Anstatt Examen zu schreiben, sollen Medizinstudenten in der Corona-Krise aushelfen. Damit sind wenige Studierende einverstanden und fühlen sich von der Politik im Stich gelassen.
Foto: Getty Images | Anstatt Examen zu schreiben, sollen Medizinstudenten in der Corona-Krise aushelfen. Damit sind wenige Studierende einverstanden und fühlen sich von der Politik im Stich gelassen.
Sophia Scheder
Sophia Scheder
 |  aktualisiert: 27.04.2023 09:44 Uhr

Julian Wirth befand sich mitten in der Examensvorbereitung, seit Dezember letzten Jahres war er nun schon am lernen. Denn eigentlich hätte er am 15. April Examen schreiben sollen. Doch nun sollen er und 4600 weitere Medizinstudenten bayernweit in der Corona-Krise aushelfen. Das zweite Staatsexamen wird auf April 2021 verschoben, das hat der bayerische Landtag vergangene Woche beschlossen. Viele Studierende sind mit dieser neuen Verordnung nicht einverstanden und die Bundesvertretung der Medizinstudierenden in Deutschland hat eine Petition ins Leben gerufen. Auch viele Würzburger Studierende haben unterschrieben.

Hammerexamen in Bayern

Wochenlang fragten sich tausende Medizinstudierende in Deutschland, ob das Examen stattfindet oder abgesagt wird. Und vor allem, was dies für die Ausbildung bedeutet. Dann änderte Bundesgesundheitsminister Jens Spahn schließlich die Approbationsordnung für Ärzte, womit die Prüfungen grundsätzlich um ein Jahr verschoben werden und die Studierenden vorzeitig ins Praktische Jahr (PJ) starten sollen. Den Bundesländern erlaubte Spahn jedoch von dieser Regelung abzuweichen. Bayern hat nun beschlossen, das sogenannte Hammerexamen einzuführen, was bedeutet, dass das zweite Staatsexamen erst nach Ende des PJ stattfinden wird - unmittelbar vor dem dritten Staatsexamen. 
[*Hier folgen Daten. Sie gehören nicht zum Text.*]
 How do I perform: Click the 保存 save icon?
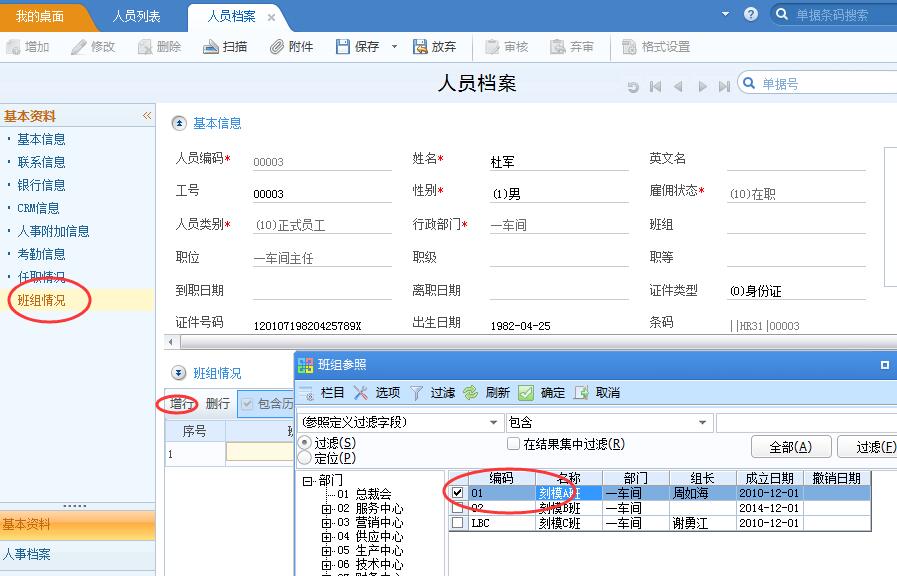pyautogui.click(x=343, y=47)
Die Änderungen zielen darauf ab, möglichst schnell eine große Anzahl an Studierenden im Praktischen Jahr (PJ) und damit in der Krankenversorgung einsetzen zu können. Es ist dieser Punkt, der viele Medizinstudierende in den vergangenen Wochen so in Aufruhr versetzt hatte. Denn diese Maßnahmen stellen für die Studierenden eine enorme Zusatzbelastung dar, heißt es in der Petition der Bundesvertretung der Medizinstudierenden in Deutschland.

Über sechs Stunden am Tag gelernt

Das ist vor allem hart für die Studierende, die in einigen Tagen eigentlich hätten Staatsexamen schreiben sollen. So wie Julian Wirth. Der 24-Jährige studiert im zehntes Fachsemester Medizin an der Uni Würzburg.  Abgesehen von nur wenigen freien Tagen hat Wirth täglich im Durchschnitt über sechs Stunden gelernt, ist dies schließlich der Abschluss an der Universität, bevor es in die Klinik geht. "Das ist eine starke Belastung, aber man hatte immer ein Ziel vor Augen, wodurch das Ende absehbar und die ganze Anstrengung leichter zu akzeptieren war", erzählt er.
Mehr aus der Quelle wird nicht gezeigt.